- Source
====================
Pour Oxfam, les personnes et les entreprises qui ont profité de la flambée des prix de l’énergie et des denrées alimentaires depuis le début de la pandémie, et maintenant de la Guerre en Ukraine, doivent être mises à contribution afin de s’attaquer collectivement à l’insécurité alimentaire et à la faim dans le monde.

Mieux coordonner la réponse internationale et engager les ressources suffisantes

Selon Guillaume Compain, « Il est assez ironique de constater que lorsque le G7 s’était réuni au même endroit en 2015, il s’était engagé à sortir 500 millions de personnes de la faim. Sept ans plus tard, ce sont au contraire 251 millions de personnes supplémentaires qui connaissent la faim dans le monde ».

Oxfam insiste pour que l’Alliance mondiale pour la sécurité alimentaire (GAFS) lancée par le G7 collabore étroitement avec les agences onusiennes reconnues pour leur rôle dans la gouvernance internationale de l’alimentation et de l’agriculture, notamment le Comité de la Sécurité Alimentaire mondiale (CSA).
En outre, le G7 doit financer l’appel humanitaire mondial de 46 milliards de dollars, qui n’est abondé qu’à hauteur de 20 % aujourd’hui. Les pays du G7 doivent combler fortement et promptement ce déficit de financement de 37 milliards de dollars.

Notes aux rédactions :

  • L’Afrique de l’Ouest est actuellement confrontée à sa pire crise alimentaire de la décennie, avec 27 millions de personnes souffrant de faim aigue. Ce chiffre pourrait passer à 38 millions – un niveau sans précédent – si des mesures urgentes ne sont pas prises.
====================
- Données fournies
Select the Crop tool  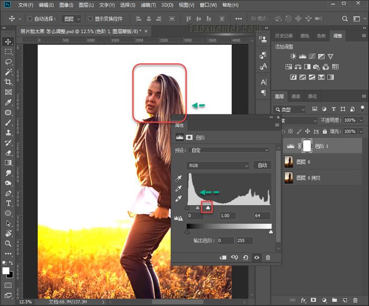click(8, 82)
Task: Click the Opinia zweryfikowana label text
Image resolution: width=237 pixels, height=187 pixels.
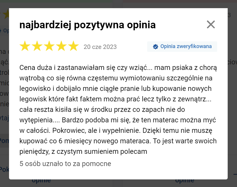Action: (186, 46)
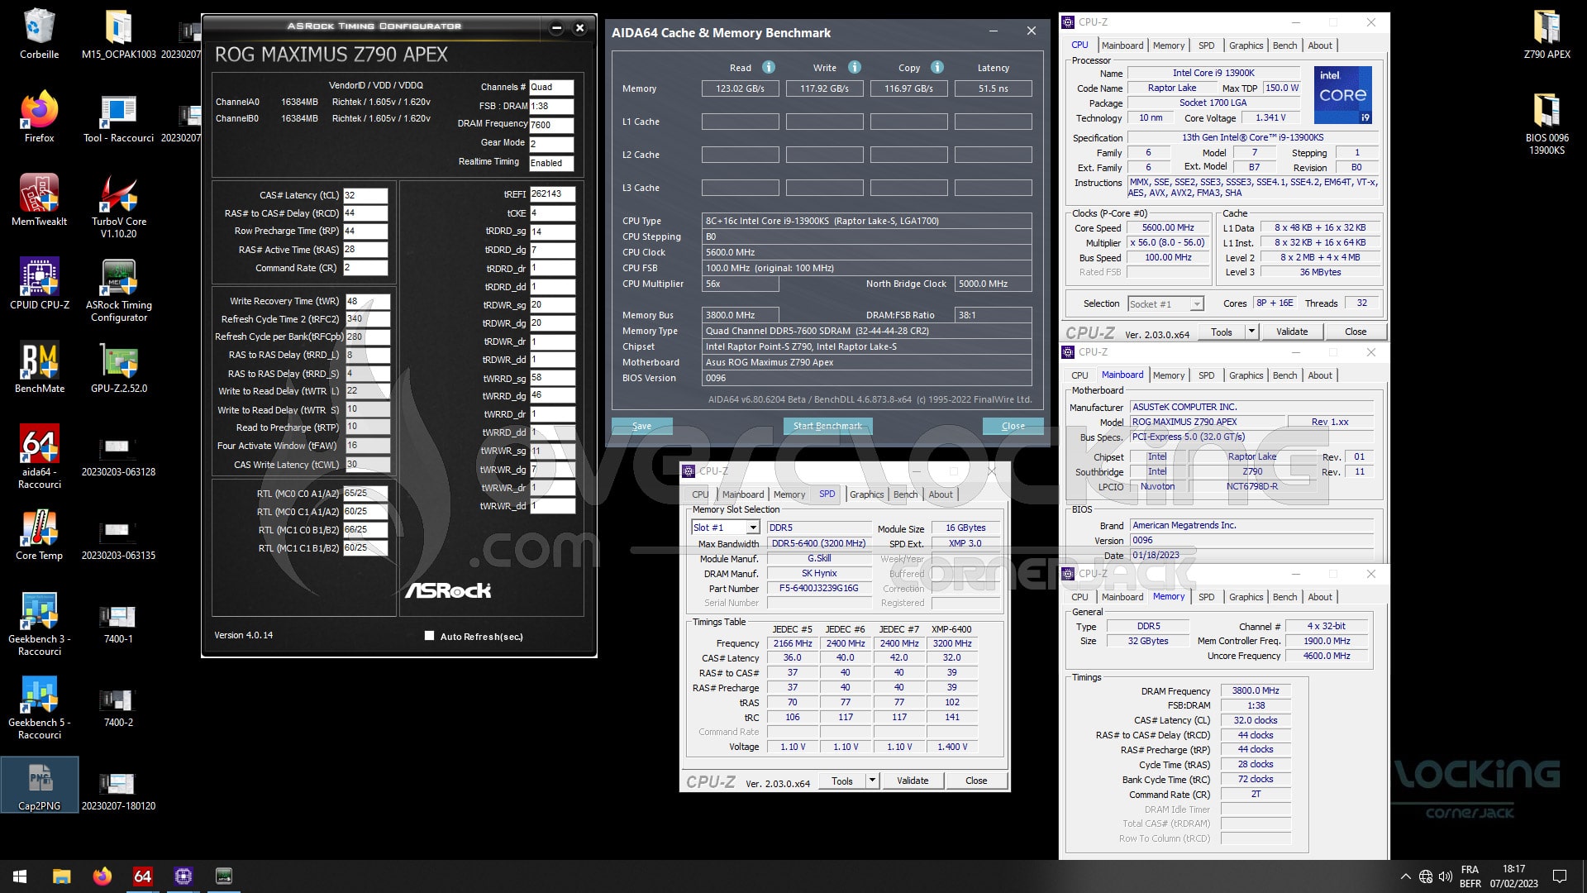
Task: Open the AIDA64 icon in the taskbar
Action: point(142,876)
====================
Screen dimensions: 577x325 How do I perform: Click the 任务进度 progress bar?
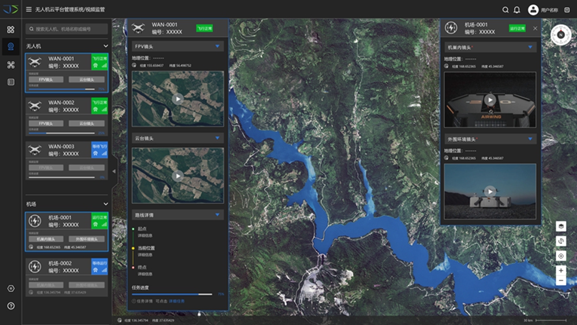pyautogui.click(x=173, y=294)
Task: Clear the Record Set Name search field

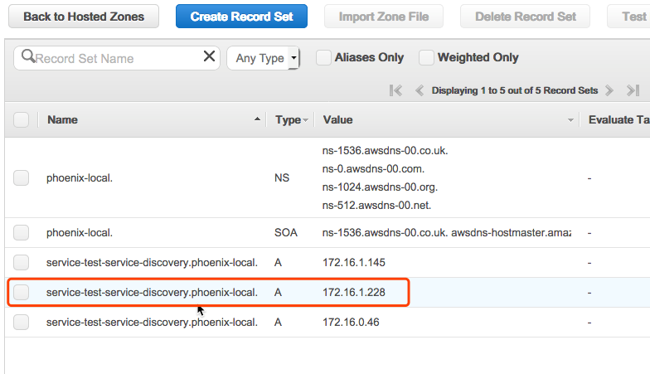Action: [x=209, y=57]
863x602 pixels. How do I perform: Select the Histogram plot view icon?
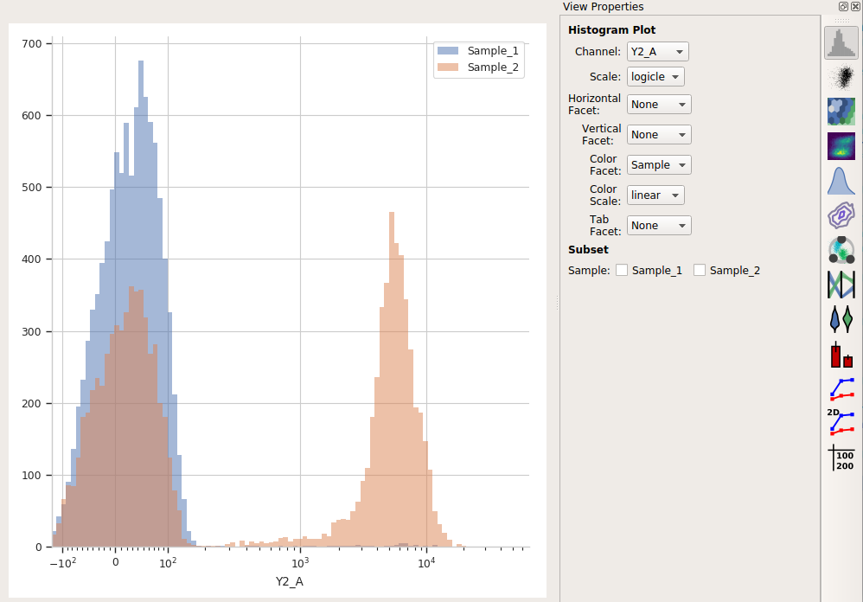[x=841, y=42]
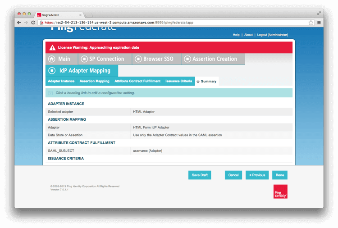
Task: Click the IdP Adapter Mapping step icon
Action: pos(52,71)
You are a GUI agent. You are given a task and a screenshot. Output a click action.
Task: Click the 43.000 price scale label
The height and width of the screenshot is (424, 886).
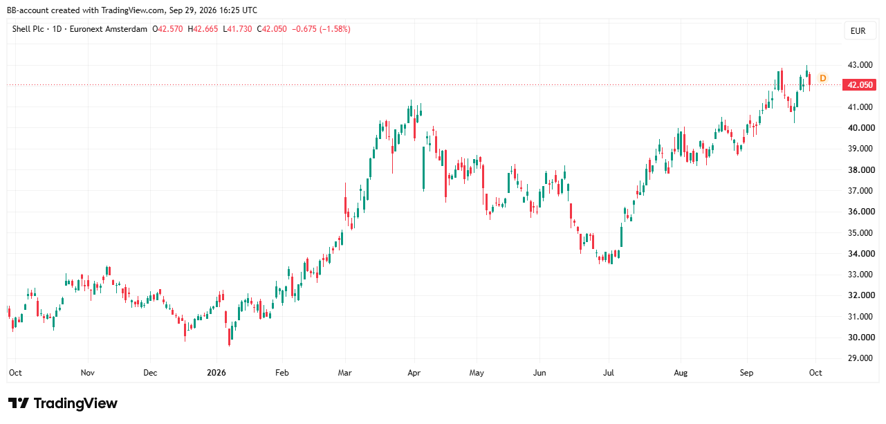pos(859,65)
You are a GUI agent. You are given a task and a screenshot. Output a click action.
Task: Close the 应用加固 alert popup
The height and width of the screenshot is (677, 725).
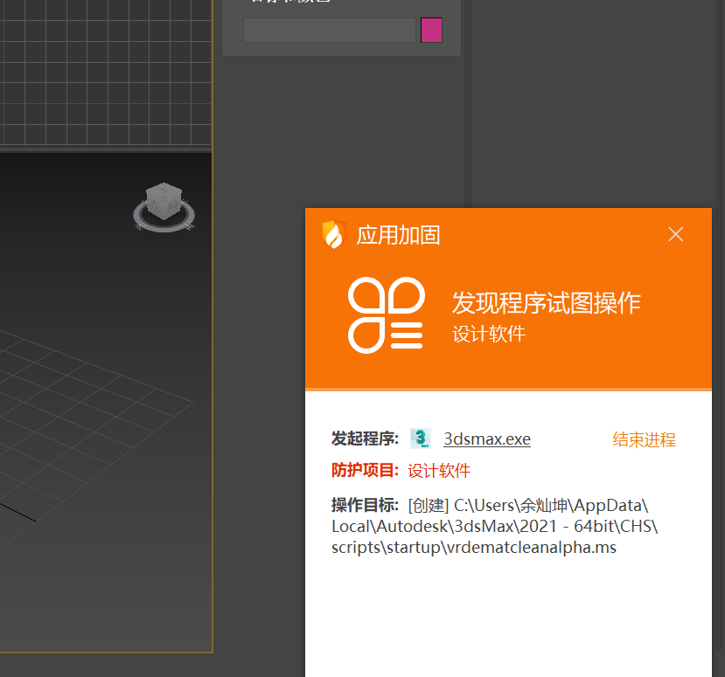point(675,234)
====================
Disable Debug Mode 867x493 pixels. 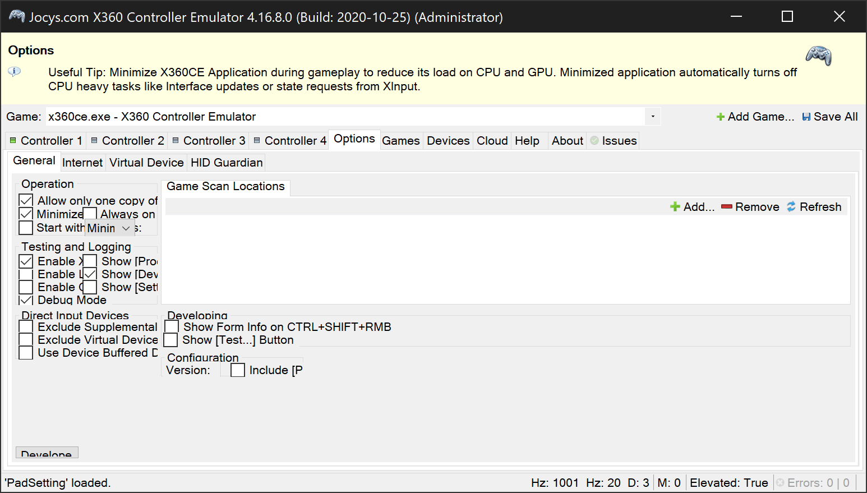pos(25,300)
====================
- Consignes
**A.** D'après la source, combien de personnes le G7 s'était-il engagé à sortir de la faim lors de sa réunion de 2015 ?
**B.** Recopiez mot pour mot le passage de la source qui commence aux mots « Oxfam insiste pour » et s'arrête après « milliards de dollars. ».

- Réponses
**A.** 500 millions de personnes.

**B.**
Oxfam insiste pour que l’Alliance mondiale pour la sécurité alimentaire (GAFS) lancée par le G7 collabore étroitement avec les agences onusiennes reconnues pour leur rôle dans la gouvernance internationale de l’alimentation et de l’agriculture, notamment le Comité de la Sécurité Alimentaire mondiale (CSA).
En outre, le G7 doit financer l’appel humanitaire mondial de 46 milliards de dollars, qui n’est abondé qu’à hauteur de 20 % aujourd’hui. Les pays du G7 doivent combler fortement et promptement ce déficit de financement de 37 milliards de dollars.